== Segment start ==
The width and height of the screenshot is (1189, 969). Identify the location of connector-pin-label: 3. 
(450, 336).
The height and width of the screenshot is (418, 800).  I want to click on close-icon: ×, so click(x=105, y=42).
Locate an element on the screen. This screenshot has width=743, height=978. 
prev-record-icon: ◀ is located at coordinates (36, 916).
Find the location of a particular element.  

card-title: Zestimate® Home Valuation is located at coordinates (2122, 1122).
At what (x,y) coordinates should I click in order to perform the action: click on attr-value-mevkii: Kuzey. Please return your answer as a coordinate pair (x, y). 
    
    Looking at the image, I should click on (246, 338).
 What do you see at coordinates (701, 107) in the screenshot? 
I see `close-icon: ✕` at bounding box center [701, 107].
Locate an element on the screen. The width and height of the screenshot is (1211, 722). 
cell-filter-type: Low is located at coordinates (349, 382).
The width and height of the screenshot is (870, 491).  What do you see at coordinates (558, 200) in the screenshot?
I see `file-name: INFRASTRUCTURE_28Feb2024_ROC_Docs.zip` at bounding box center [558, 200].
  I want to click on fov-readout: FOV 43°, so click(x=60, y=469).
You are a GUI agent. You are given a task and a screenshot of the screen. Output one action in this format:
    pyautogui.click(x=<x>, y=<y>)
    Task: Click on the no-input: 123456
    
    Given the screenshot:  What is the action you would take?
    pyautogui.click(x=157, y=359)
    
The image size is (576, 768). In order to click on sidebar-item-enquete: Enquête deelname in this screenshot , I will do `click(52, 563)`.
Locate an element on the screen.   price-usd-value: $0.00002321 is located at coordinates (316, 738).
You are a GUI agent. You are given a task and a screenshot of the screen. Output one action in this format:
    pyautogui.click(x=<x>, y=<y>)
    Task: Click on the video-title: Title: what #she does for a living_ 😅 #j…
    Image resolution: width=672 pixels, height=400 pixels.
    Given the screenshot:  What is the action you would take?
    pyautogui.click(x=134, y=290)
== Segment end ==
Copy out all of the records above line for line, keeping every character as it appears.

The width and height of the screenshot is (1189, 969). Identify the location of connector-pin-label: 3. 
(450, 336).
The height and width of the screenshot is (418, 800).  I want to click on close-icon: ×, so click(x=105, y=42).
Locate an element on the screen. This screenshot has width=743, height=978. 
prev-record-icon: ◀ is located at coordinates (36, 916).
Find the location of a particular element.  

card-title: Zestimate® Home Valuation is located at coordinates (2122, 1122).
At what (x,y) coordinates should I click in order to perform the action: click on attr-value-mevkii: Kuzey. Please return your answer as a coordinate pair (x, y). 
    
    Looking at the image, I should click on (246, 338).
 What do you see at coordinates (701, 107) in the screenshot? 
I see `close-icon: ✕` at bounding box center [701, 107].
Locate an element on the screen. The width and height of the screenshot is (1211, 722). 
cell-filter-type: Low is located at coordinates (349, 382).
The width and height of the screenshot is (870, 491).  What do you see at coordinates (558, 200) in the screenshot?
I see `file-name: INFRASTRUCTURE_28Feb2024_ROC_Docs.zip` at bounding box center [558, 200].
  I want to click on fov-readout: FOV 43°, so click(x=60, y=469).
You are a GUI agent. You are given a task and a screenshot of the screen. Output one action in this format:
    pyautogui.click(x=<x>, y=<y>)
    Task: Click on the no-input: 123456
    
    Given the screenshot:  What is the action you would take?
    pyautogui.click(x=157, y=359)
    
The image size is (576, 768). In order to click on sidebar-item-enquete: Enquête deelname in this screenshot , I will do `click(52, 563)`.
Locate an element on the screen.   price-usd-value: $0.00002321 is located at coordinates (316, 738).
You are a GUI agent. You are given a task and a screenshot of the screen. Output one action in this format:
    pyautogui.click(x=<x>, y=<y>)
    Task: Click on the video-title: Title: what #she does for a living_ 😅 #j…
    Image resolution: width=672 pixels, height=400 pixels.
    Given the screenshot:  What is the action you would take?
    pyautogui.click(x=134, y=290)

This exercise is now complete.